━━━━━ Exercise material ━━━━━

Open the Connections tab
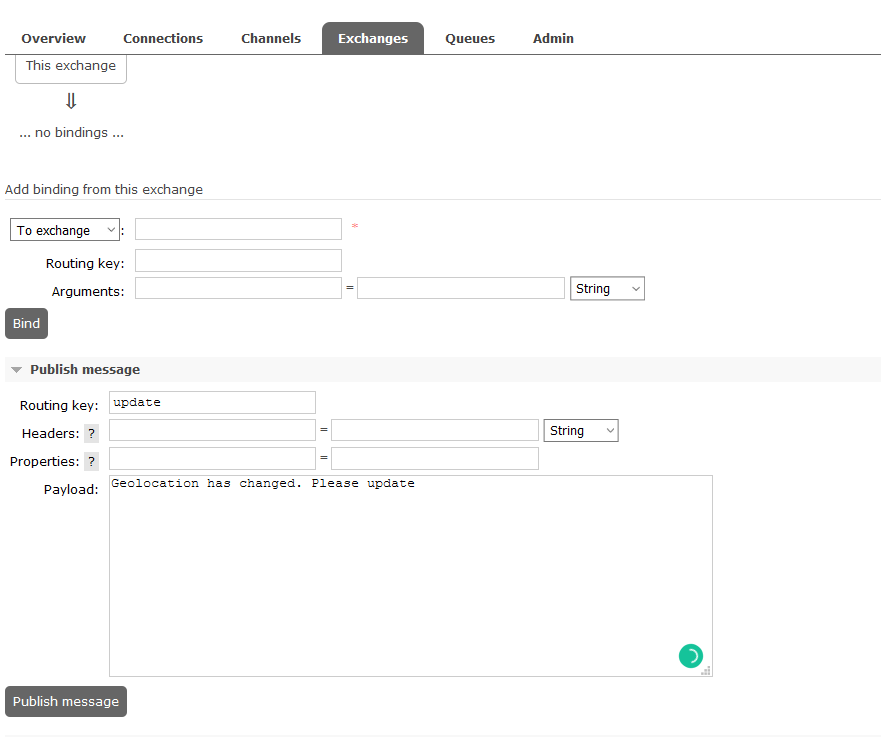(163, 38)
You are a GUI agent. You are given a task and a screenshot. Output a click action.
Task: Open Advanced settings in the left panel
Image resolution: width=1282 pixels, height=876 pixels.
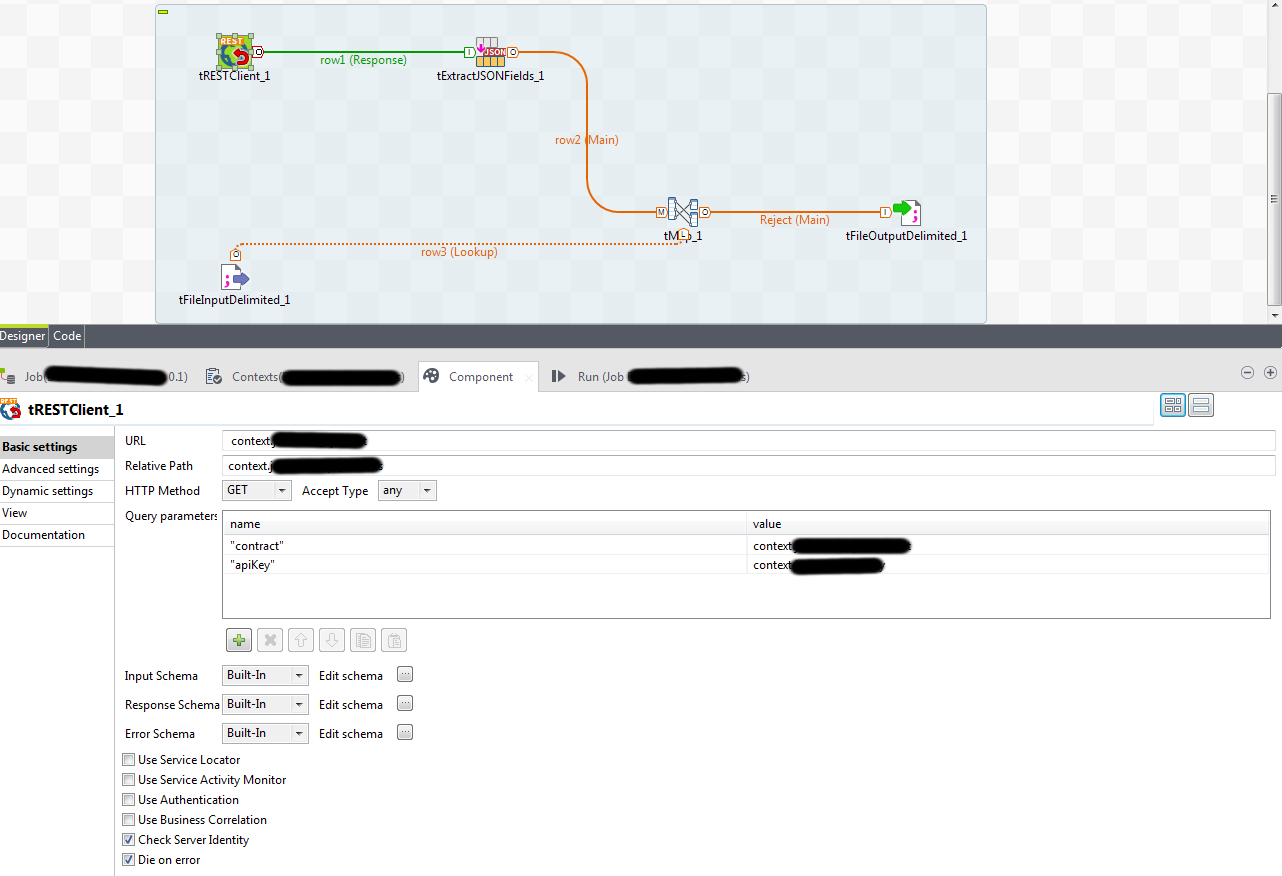tap(51, 468)
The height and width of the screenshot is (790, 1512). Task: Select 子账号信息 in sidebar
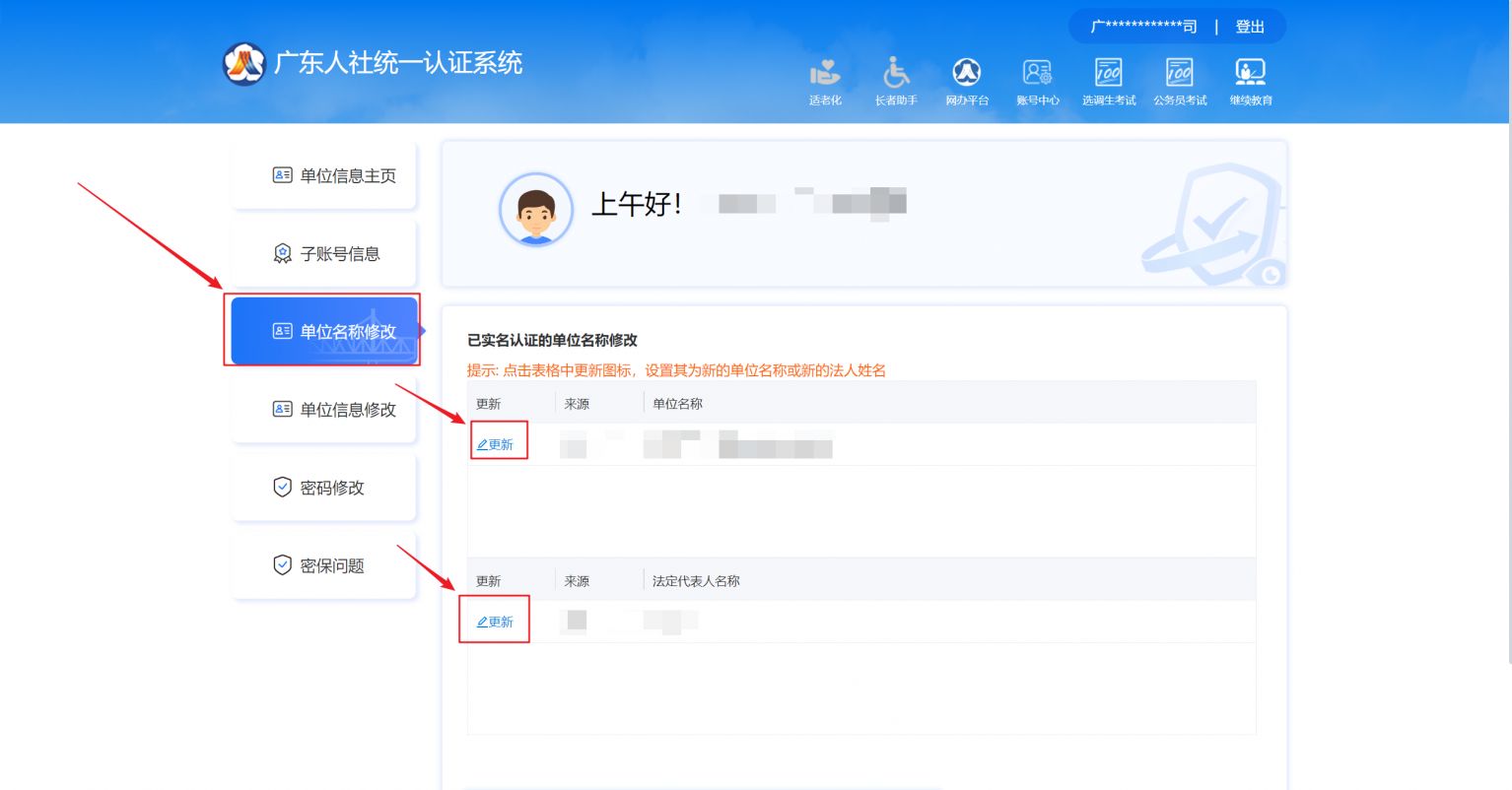coord(324,253)
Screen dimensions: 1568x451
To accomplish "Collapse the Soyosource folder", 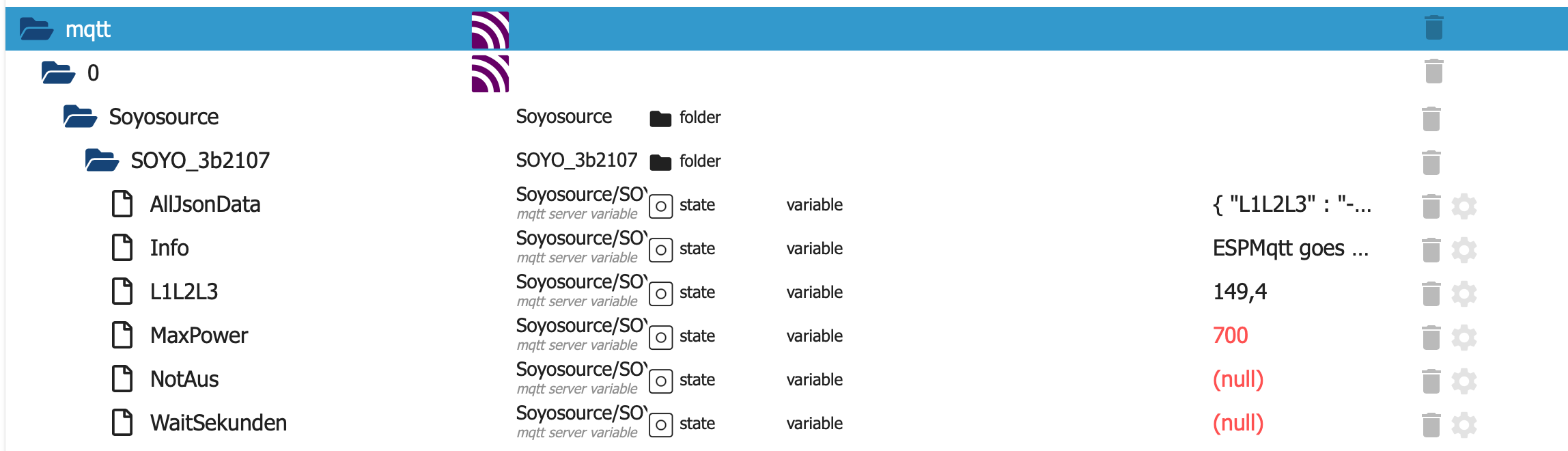I will tap(80, 117).
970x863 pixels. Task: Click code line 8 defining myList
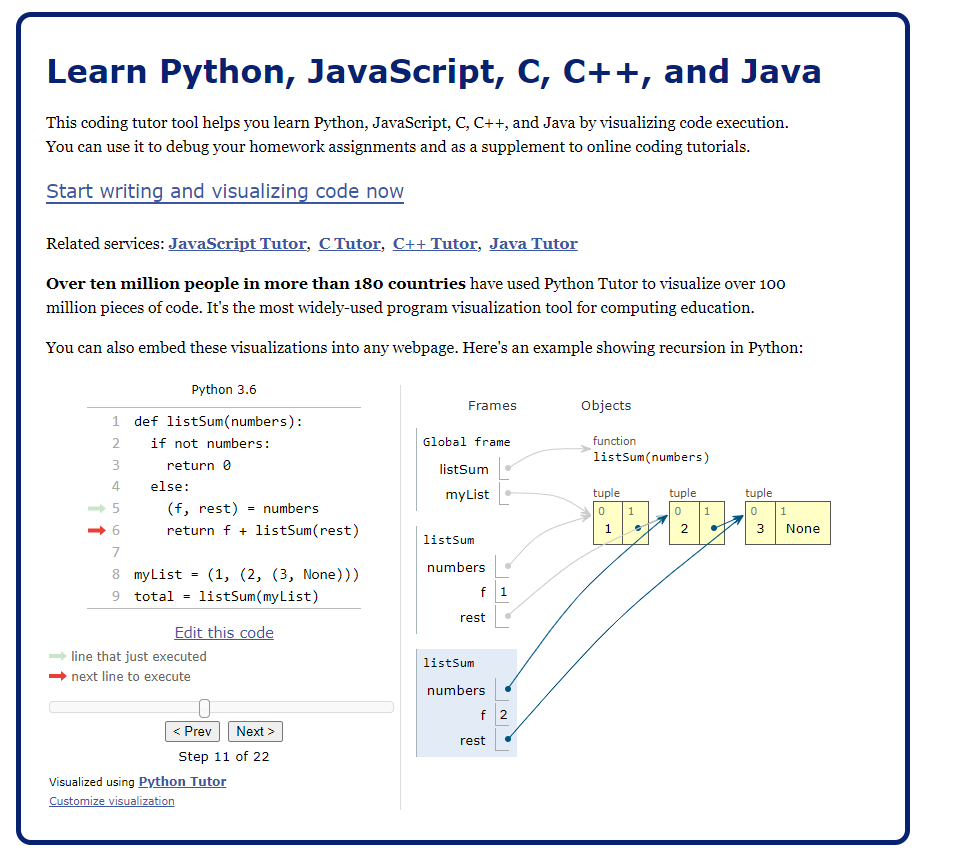pos(246,575)
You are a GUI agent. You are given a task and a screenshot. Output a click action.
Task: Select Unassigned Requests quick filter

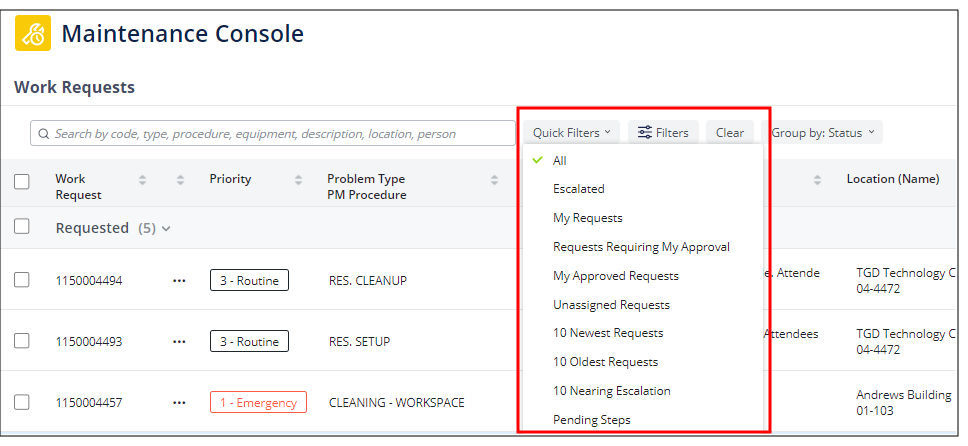coord(611,304)
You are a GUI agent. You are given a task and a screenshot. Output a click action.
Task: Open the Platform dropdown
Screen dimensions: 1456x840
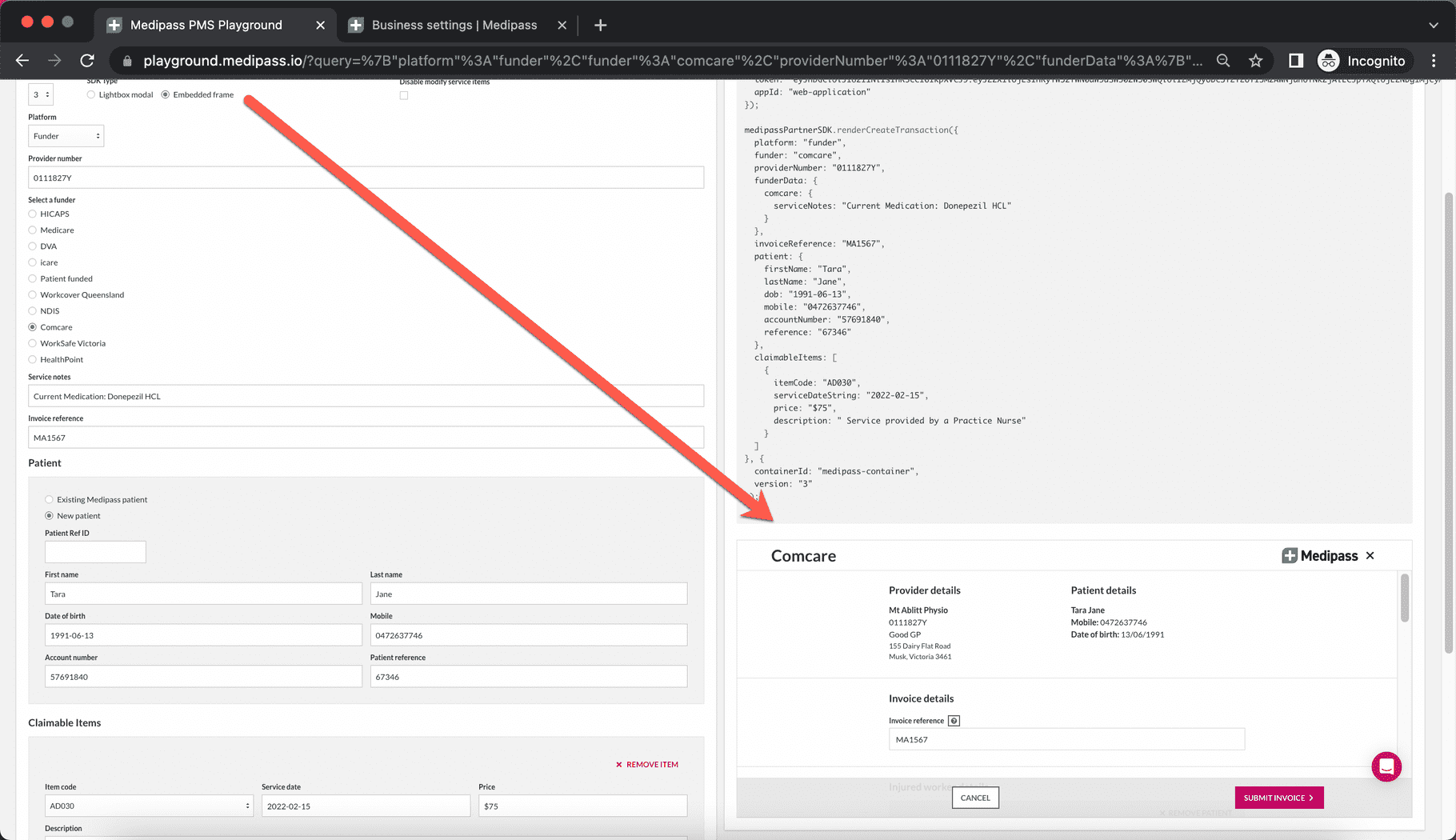click(66, 136)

━━━━━

## Exercise goal
Your answer must be exactly the lines from the one containing "Task: Open the Platform dropdown" through the last line of the records above, both included, with every picture left out.

## Answer
Task: Open the Platform dropdown
Screen dimensions: 1456x840
click(66, 136)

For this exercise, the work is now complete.